GameStop Inc. has submitted a non-binding, unsolicited offer to acquire eBay in a move to merge physical and digital marketplaces [1].

The proposal represents a significant attempt by GameStop to pivot its business model. By integrating eBay's massive e-commerce infrastructure with GameStop's brick-and-mortar presence, the company aims to create a hybrid ecosystem for collecting and authenticating goods.

Reports on the total valuation of the bid vary.
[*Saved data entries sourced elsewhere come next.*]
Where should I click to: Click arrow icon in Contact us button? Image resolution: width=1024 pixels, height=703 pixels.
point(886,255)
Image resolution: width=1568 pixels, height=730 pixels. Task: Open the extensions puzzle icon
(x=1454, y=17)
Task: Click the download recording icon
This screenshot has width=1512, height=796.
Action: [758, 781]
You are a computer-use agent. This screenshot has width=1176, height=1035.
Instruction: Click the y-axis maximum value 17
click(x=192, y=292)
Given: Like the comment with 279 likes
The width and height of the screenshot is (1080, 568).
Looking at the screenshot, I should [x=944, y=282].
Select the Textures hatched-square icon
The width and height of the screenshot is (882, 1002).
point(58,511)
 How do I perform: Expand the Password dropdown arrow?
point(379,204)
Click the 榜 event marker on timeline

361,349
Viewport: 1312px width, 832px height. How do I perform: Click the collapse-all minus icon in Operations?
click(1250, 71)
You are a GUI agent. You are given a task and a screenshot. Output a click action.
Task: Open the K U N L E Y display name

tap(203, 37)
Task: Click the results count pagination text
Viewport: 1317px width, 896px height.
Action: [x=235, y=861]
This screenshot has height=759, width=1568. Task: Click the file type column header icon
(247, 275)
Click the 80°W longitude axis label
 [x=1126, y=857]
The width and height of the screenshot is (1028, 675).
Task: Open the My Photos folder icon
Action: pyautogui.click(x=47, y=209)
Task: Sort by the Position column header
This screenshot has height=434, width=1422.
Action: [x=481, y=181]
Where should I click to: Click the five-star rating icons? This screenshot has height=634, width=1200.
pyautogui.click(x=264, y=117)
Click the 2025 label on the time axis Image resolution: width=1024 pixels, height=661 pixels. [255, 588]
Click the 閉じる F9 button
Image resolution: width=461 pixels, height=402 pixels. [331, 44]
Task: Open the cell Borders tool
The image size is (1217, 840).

One source lists the proposed acquisition price at $56 billion [2], while another reports the figure as $55.5 billion [3]. The offer reportedly includes a price of $125 per share for eBay [3].

CEO Ryan Cohen said the tie-up could turn eBay into a company worth hundreds of billions [4]. He said that GameStop could provide physical sites to collect and authenticate items, which would expand the market reach for both firms [4].

However, the scale of the two companies presents a stark contrast. GameStop is four times smaller than eBay [5]. This size gap has led to questions regarding how the smaller retailer could finance or manage such a massive acquisition.

The bid comes despite a complicated history between the CEO and the platform. Ryan Cohen was previously banned from eBay after listing personal items [2].

GameStop is headquartered in Texas, while eBay operates from its headquarters in California [3]. The bid remains unsolicited, meaning eBay has not yet formally agreed to the terms or entered into a merger agreement.

GameStop is four times smaller than eBay

This bid signals an aggressive strategy by GameStop to move beyond gaming and into the broader secondary market for collectibles and apparel. If successful, the merger would solve eBay's lack of physical authentication hubs while giving GameStop an immediate, dominant global digital footprint. However, the massive valuation gap and the non-binding nature of the offer suggest this may be a strategic opening move rather than a guaranteed merger.